Insurgents Must Cease Targeting Civilians in the South
July 8, 2008
Insurgent groups continue to unleash brutality on civilians to demonstrate their power and weaken the credibility of Thai authorities. Retaliating against government abuses does not provide any excuse for killing civilians. Their tactics are illegal and cannot be justified in any circumstances.
Brad Adams, director of the Asia division at Human Rights Watch

(New York) - Leaders of the separatist insurgency in southern Thailand must end the targeting of civilians in their effort to establish an independent state, Human Rights Watch said today.

“Insurgent groups continue to unleash brutality on civilians to demonstrate their power and weaken the credibility of Thai authorities,” said Brad Adams, director of the Asia division at Human Rights Watch. “Retaliating against government abuses does not provide any excuse for killing civilians. Their tactics are illegal and cannot be justified in any circumstances.”

On July 4, insurgents beheaded Khan Sangthong, a 55-year-old Buddhist, in Bannang Sta district, Yala province. He was shot, burned, had nails hammered through his hands, and was beheaded. His severed head was placed on a bridge about 60 meters from his body. Over the past four years, more than 20 Buddhist Thais have been beheaded by insurgents across the southern border provinces.

Thai officials told Human Rights Watch that Khan was the latest victim in a series of deadly attacks on government officials and civilians in Bannag Sta district, which have been carried out in apparent reprisal for the recent killing in a firefight of local insurgent leader Koseng Apibanbae and five other members of his cell by government security forces on June 23.

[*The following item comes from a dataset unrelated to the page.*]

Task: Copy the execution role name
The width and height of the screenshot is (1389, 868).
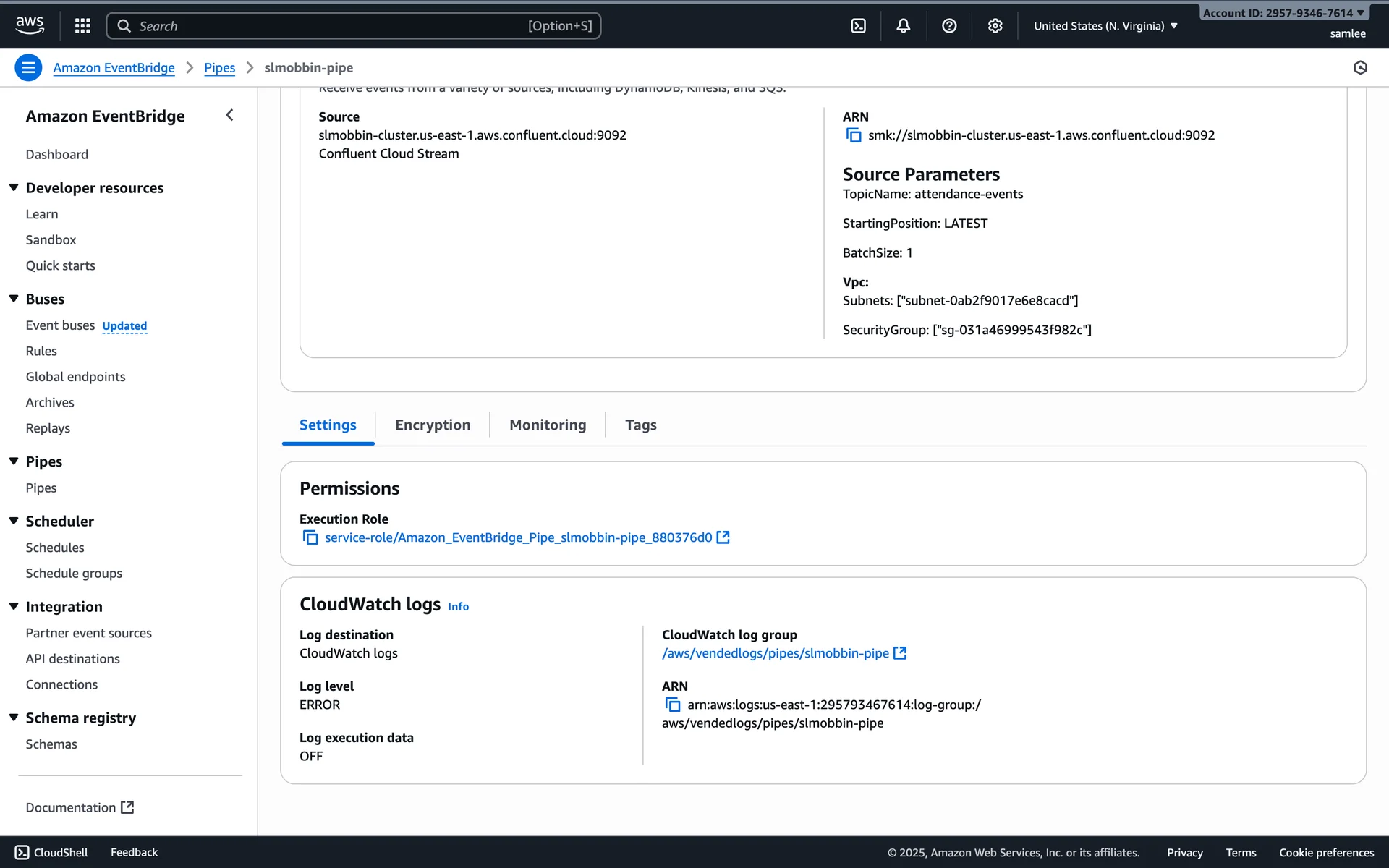Action: tap(310, 537)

Similar retaliatory attacks took place in Yala’s Raman district after Abdulloh Da-esor, younger brother of local insurgent leader Abdulroning Da-esor, was killed with other two insurgents in a gunfight with government security forces on March 28. Since then, insurgents have reacted by attacking civilians. On July 2, Veera Muenjan, the 54-year-old principal of Ban Ma Hae School, was shot dead by insurgents. This attack forced all 55 government schools in Raman district to close. Veera was the 99th victim of deadly assaults on government teachers since the outbreak of insurgent violence in January 2004. On July 5, three Muslims – who allegedly worked as informants for the army – were killed and three others were wounded when insurgents opened fire at a crowded teashop not far from where Veera was murdered.

Insurgents have killed and injured civilians in Narathiwat province in apparent retaliation for the death of a Muslim religious leader, Yapa Kaseng, who was tortured to death on March 21 while being detained and interrogated by soldiers from the Army’s 39th Taskforce in Rue Soh district (see http://hrw.org/english/docs/2008/03/26/thaila18346.htm; and http://hrw.org/english/docs/2008/07/03/thaila19251.htm). For example, on July 2, Wanna Sisuan, a 27-year-old Buddhist woman, was shot in the head by insurgents in Rue Soh district after dropping her children at school. A leaflet was left next to her body saying: “Soldiers killed Malayu [ethnic Malay] people. So, we will kill Thai people.” On June 21, heavily armed insurgents stormed a passenger train in Ra Ngae district and executed a Buddhist train police officer and three Buddhist train workers. Train services to the southern border provinces were suspended for six days after the attack.

“Leaders of the insurgency need to rethink their tactics, which are not only abhorrent, but also are alienating large sections of public opinion in the south, including in their own community,” said Adams.

Human Rights Watch has repeatedly condemned violations of the laws of war by government forces and insurgents in southern Thailand. A fundamental principle of the laws of war is the distinction between civilians and military objectives. The insurgents claim that the civilians attacked were part of a larger group (Buddhist Thais) that is participating in the hostilities, but the laws of war allow no such defense or justification for attacks on civilians. Radical interpretations of Islamic law that would permit attacks on civilians in certain circumstances are also contrary to the laws of war. International humanitarian law explicitly prohibits insurgent tactics such as reprisal attacks against civilians and captured combatants, summary execution of civilians or captured combatants, mutilation or other mistreatment of the dead, and attacks directed at civilian facilities.

Although the Pejuang Kemerdekaan Patani (Patani Freedom Fighters), separatist insurgents in the loose network of BRN-Coordinate (National Revolution Front-Coordinate), have suffered major setbacks from security sweeps, they still maintain their presence in hundreds of Muslim villages. They use state-sponsored abuses and heavy-handed tactics to justify their campaign of violence and terror. According to Thai Journalists Association, there have been 526 attacks in Yala, Pattani, and Narathiwat provinces and four districts of Songkhla province in the first six months of 2008, resulting in 301 deaths.

“Neither side in this devastating conflict pays enough attention to protecting the lives and rights of the local residents,” Adams said. “People in the south are trapped between violently abusive insurgents and government forces.”